Acts 16:16-34; 2 Corinthians 4:6-15; John 9:1-38; Matthew 11:2-15.
Read John 9:1-38
Who speaks for God? Every day many people speak about spiritual realities with unwarranted confidence. Sometimes we might even catch ourselves doing that. Other times we may find ourselves on the receiving end, believing things passed along authoritatively that upon closer inspection just don’t add up.
Jesus’s disciples ask a question about who sinned, assuming that someone must have sinned that a man should be born blind. The question quickly shifts to whether Jesus sinned by healing on the sabbath. Those who were certain that he must have, overconfidently spoke for them all saying, “We know that this man is a sinner.” The Man Born Blind challenged that saying, “We know that God does not listen to sinners…If this man were not from God, he could do nothing,” only to be dismissed by the received wisdom, “You were born in utter sin.”
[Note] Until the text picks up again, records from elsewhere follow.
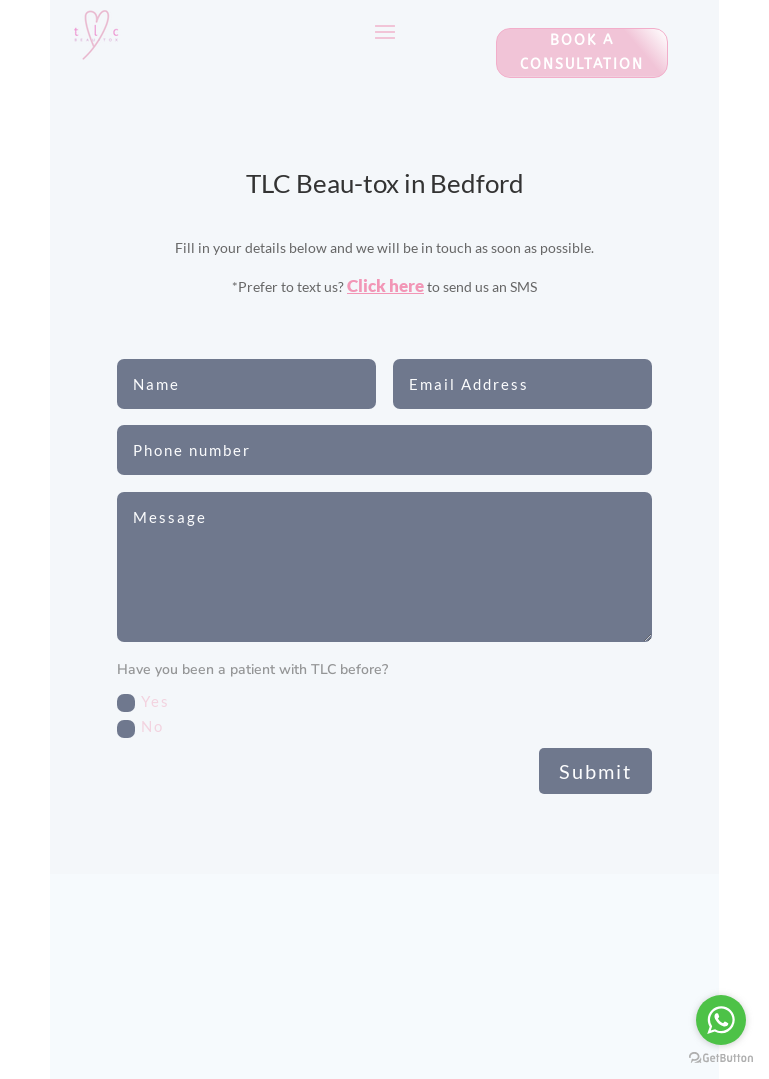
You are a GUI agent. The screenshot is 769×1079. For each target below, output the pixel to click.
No (140, 727)
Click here (385, 285)
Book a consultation (582, 52)
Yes (143, 702)
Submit (595, 771)
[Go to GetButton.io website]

Jesus, on the other hand, says that whole event is “that the works of God might be made manifest in” the Man Born Blind. Those works were done by Jesus: “he spat on the ground and made clay of the spittle and anointed the man’s eyes with the clay.” This takes us back to the time before anyone sinned, when “the Lord God formed man of dust from the ground”. Jesus is doing the work that only God can do – a new creation.
Who speaks for God? Jesus does because he is God incarnate. At the transfiguration on the mountain, the voice from the cloud said, “This is my beloved Son, with whom I am well pleased; listen to him.”